- **Exercise objective**
Extract all of the records below and reproduce every line of them unchanged.
===== Record set
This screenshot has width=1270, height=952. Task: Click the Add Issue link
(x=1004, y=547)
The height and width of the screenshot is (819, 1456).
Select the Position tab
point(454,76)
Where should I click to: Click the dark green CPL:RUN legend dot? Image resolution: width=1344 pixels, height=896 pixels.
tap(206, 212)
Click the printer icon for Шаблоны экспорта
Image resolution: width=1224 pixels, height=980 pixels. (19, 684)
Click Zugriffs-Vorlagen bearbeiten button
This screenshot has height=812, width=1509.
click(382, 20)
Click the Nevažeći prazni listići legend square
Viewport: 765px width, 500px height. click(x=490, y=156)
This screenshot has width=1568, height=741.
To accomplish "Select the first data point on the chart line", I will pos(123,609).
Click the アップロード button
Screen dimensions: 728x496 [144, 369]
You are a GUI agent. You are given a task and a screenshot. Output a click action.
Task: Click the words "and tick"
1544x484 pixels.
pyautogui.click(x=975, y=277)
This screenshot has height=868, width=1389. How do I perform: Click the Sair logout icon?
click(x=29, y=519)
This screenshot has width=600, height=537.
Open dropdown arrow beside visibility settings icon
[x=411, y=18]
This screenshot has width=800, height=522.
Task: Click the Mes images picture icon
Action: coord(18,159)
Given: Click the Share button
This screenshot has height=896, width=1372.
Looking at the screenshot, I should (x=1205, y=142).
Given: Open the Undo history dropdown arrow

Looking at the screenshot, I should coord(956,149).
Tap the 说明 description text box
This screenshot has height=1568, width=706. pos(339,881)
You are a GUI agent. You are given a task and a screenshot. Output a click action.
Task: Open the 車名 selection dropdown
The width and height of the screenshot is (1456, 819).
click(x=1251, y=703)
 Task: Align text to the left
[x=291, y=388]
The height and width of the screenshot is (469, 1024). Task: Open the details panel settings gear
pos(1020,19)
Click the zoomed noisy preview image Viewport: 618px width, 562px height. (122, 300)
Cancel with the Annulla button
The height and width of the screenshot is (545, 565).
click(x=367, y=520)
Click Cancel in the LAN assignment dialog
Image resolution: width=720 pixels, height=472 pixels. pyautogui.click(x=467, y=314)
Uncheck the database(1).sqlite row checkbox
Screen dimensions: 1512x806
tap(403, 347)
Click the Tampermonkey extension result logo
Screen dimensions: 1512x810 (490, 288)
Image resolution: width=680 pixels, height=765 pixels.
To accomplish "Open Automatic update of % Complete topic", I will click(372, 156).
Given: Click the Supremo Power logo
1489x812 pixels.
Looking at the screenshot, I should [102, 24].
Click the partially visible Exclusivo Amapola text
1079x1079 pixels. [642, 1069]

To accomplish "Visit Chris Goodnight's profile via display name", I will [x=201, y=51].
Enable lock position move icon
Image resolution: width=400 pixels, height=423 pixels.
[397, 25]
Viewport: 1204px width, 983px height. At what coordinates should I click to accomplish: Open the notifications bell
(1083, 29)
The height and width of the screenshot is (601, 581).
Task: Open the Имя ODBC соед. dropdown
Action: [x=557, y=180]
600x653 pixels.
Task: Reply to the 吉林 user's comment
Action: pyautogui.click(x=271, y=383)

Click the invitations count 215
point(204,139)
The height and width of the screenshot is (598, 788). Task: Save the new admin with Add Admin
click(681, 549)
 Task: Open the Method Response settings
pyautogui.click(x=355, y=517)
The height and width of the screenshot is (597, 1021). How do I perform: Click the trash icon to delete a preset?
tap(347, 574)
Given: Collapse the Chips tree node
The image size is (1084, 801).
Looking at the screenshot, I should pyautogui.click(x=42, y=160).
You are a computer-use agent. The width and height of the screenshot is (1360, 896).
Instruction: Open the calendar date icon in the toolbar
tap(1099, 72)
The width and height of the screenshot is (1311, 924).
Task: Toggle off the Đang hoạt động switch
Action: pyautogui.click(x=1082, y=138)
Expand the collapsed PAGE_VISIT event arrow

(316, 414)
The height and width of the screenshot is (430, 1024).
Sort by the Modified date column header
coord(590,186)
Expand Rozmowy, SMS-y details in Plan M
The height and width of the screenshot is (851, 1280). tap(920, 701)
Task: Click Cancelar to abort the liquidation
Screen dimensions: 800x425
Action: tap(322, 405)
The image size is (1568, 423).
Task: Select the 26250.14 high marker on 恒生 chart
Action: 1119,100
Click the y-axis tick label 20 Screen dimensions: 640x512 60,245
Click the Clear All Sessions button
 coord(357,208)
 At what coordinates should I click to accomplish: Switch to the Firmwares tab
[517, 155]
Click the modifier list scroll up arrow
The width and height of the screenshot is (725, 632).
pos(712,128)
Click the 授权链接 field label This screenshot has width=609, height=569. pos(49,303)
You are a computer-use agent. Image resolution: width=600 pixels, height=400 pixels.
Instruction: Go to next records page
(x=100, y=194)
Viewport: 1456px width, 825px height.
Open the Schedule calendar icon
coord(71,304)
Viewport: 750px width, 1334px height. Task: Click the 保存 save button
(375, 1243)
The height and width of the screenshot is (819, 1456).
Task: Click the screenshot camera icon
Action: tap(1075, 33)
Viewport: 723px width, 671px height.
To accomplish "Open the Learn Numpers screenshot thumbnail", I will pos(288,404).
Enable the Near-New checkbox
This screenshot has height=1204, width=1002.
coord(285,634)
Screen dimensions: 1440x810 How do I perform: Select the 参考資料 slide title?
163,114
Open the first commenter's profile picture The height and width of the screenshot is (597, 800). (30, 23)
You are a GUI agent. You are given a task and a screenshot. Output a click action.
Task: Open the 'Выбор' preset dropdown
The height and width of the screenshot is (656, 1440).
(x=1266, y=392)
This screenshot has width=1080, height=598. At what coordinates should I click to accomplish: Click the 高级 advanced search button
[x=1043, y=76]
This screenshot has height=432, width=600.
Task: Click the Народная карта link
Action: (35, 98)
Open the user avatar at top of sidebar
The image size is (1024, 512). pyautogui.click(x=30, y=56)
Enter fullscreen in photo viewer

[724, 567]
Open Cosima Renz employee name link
==========
- **Exercise result**
This screenshot has width=1270, height=952. Task: Click the Add Issue link
(x=1004, y=547)
The height and width of the screenshot is (819, 1456).
Select the Position tab
point(454,76)
Where should I click to: Click the dark green CPL:RUN legend dot? Image resolution: width=1344 pixels, height=896 pixels.
tap(206, 212)
Click the printer icon for Шаблоны экспорта
Image resolution: width=1224 pixels, height=980 pixels. (19, 684)
Click Zugriffs-Vorlagen bearbeiten button
This screenshot has height=812, width=1509.
click(382, 20)
Click the Nevažeći prazni listići legend square
Viewport: 765px width, 500px height. click(x=490, y=156)
This screenshot has width=1568, height=741.
To accomplish "Select the first data point on the chart line", I will pos(123,609).
Click the アップロード button
Screen dimensions: 728x496 [144, 369]
You are a GUI agent. You are given a task and a screenshot. Output a click action.
Task: Click the words "and tick"
1544x484 pixels.
pyautogui.click(x=975, y=277)
This screenshot has height=868, width=1389. How do I perform: Click the Sair logout icon?
click(x=29, y=519)
This screenshot has width=600, height=537.
Open dropdown arrow beside visibility settings icon
[x=411, y=18]
This screenshot has width=800, height=522.
Task: Click the Mes images picture icon
Action: coord(18,159)
Given: Click the Share button
This screenshot has height=896, width=1372.
Looking at the screenshot, I should (x=1205, y=142).
Given: Open the Undo history dropdown arrow

Looking at the screenshot, I should coord(956,149).
Tap the 说明 description text box
This screenshot has height=1568, width=706. pos(339,881)
You are a GUI agent. You are given a task and a screenshot. Output a click action.
Task: Open the 車名 selection dropdown
The width and height of the screenshot is (1456, 819).
click(x=1251, y=703)
 Task: Align text to the left
[x=291, y=388]
The height and width of the screenshot is (469, 1024). Task: Open the details panel settings gear
pos(1020,19)
Click the zoomed noisy preview image Viewport: 618px width, 562px height. (122, 300)
Cancel with the Annulla button
The height and width of the screenshot is (545, 565).
click(x=367, y=520)
Click Cancel in the LAN assignment dialog
Image resolution: width=720 pixels, height=472 pixels. pyautogui.click(x=467, y=314)
Uncheck the database(1).sqlite row checkbox
Screen dimensions: 1512x806
tap(403, 347)
Click the Tampermonkey extension result logo
Screen dimensions: 1512x810 (490, 288)
Image resolution: width=680 pixels, height=765 pixels.
To accomplish "Open Automatic update of % Complete topic", I will click(372, 156).
Given: Click the Supremo Power logo
1489x812 pixels.
Looking at the screenshot, I should [102, 24].
Click the partially visible Exclusivo Amapola text
1079x1079 pixels. [642, 1069]

To accomplish "Visit Chris Goodnight's profile via display name", I will [x=201, y=51].
Enable lock position move icon
Image resolution: width=400 pixels, height=423 pixels.
[397, 25]
Viewport: 1204px width, 983px height. At what coordinates should I click to accomplish: Open the notifications bell
(1083, 29)
The height and width of the screenshot is (601, 581).
Task: Open the Имя ODBC соед. dropdown
Action: [x=557, y=180]
600x653 pixels.
Task: Reply to the 吉林 user's comment
Action: pyautogui.click(x=271, y=383)

Click the invitations count 215
point(204,139)
The height and width of the screenshot is (598, 788). Task: Save the new admin with Add Admin
click(681, 549)
 Task: Open the Method Response settings
pyautogui.click(x=355, y=517)
The height and width of the screenshot is (597, 1021). How do I perform: Click the trash icon to delete a preset?
tap(347, 574)
Given: Collapse the Chips tree node
The image size is (1084, 801).
Looking at the screenshot, I should pyautogui.click(x=42, y=160).
You are a computer-use agent. The width and height of the screenshot is (1360, 896).
Instruction: Open the calendar date icon in the toolbar
tap(1099, 72)
The width and height of the screenshot is (1311, 924).
Task: Toggle off the Đang hoạt động switch
Action: pyautogui.click(x=1082, y=138)
Expand the collapsed PAGE_VISIT event arrow

(316, 414)
The height and width of the screenshot is (430, 1024).
Sort by the Modified date column header
coord(590,186)
Expand Rozmowy, SMS-y details in Plan M
The height and width of the screenshot is (851, 1280). tap(920, 701)
Task: Click Cancelar to abort the liquidation
Screen dimensions: 800x425
Action: tap(322, 405)
The image size is (1568, 423).
Task: Select the 26250.14 high marker on 恒生 chart
Action: 1119,100
Click the y-axis tick label 20 Screen dimensions: 640x512 60,245
Click the Clear All Sessions button
 coord(357,208)
 At what coordinates should I click to accomplish: Switch to the Firmwares tab
[517, 155]
Click the modifier list scroll up arrow
The width and height of the screenshot is (725, 632).
pos(712,128)
Click the 授权链接 field label This screenshot has width=609, height=569. pos(49,303)
You are a computer-use agent. Image resolution: width=600 pixels, height=400 pixels.
Instruction: Go to next records page
(x=100, y=194)
Viewport: 1456px width, 825px height.
Open the Schedule calendar icon
coord(71,304)
Viewport: 750px width, 1334px height. Task: Click the 保存 save button
(375, 1243)
The height and width of the screenshot is (819, 1456).
Task: Click the screenshot camera icon
Action: tap(1075, 33)
Viewport: 723px width, 671px height.
To accomplish "Open the Learn Numpers screenshot thumbnail", I will pos(288,404).
Enable the Near-New checkbox
This screenshot has height=1204, width=1002.
coord(285,634)
Screen dimensions: 1440x810 How do I perform: Select the 参考資料 slide title?
163,114
Open the first commenter's profile picture The height and width of the screenshot is (597, 800). (30, 23)
You are a GUI agent. You are given a task and a screenshot. Output a click action.
Task: Open the 'Выбор' preset dropdown
The height and width of the screenshot is (656, 1440).
(x=1266, y=392)
This screenshot has width=1080, height=598. At what coordinates should I click to accomplish: Click the 高级 advanced search button
[x=1043, y=76]
This screenshot has height=432, width=600.
Task: Click the Народная карта link
Action: (35, 98)
Open the user avatar at top of sidebar
The image size is (1024, 512). pyautogui.click(x=30, y=56)
Enter fullscreen in photo viewer

[724, 567]
Open Cosima Renz employee name link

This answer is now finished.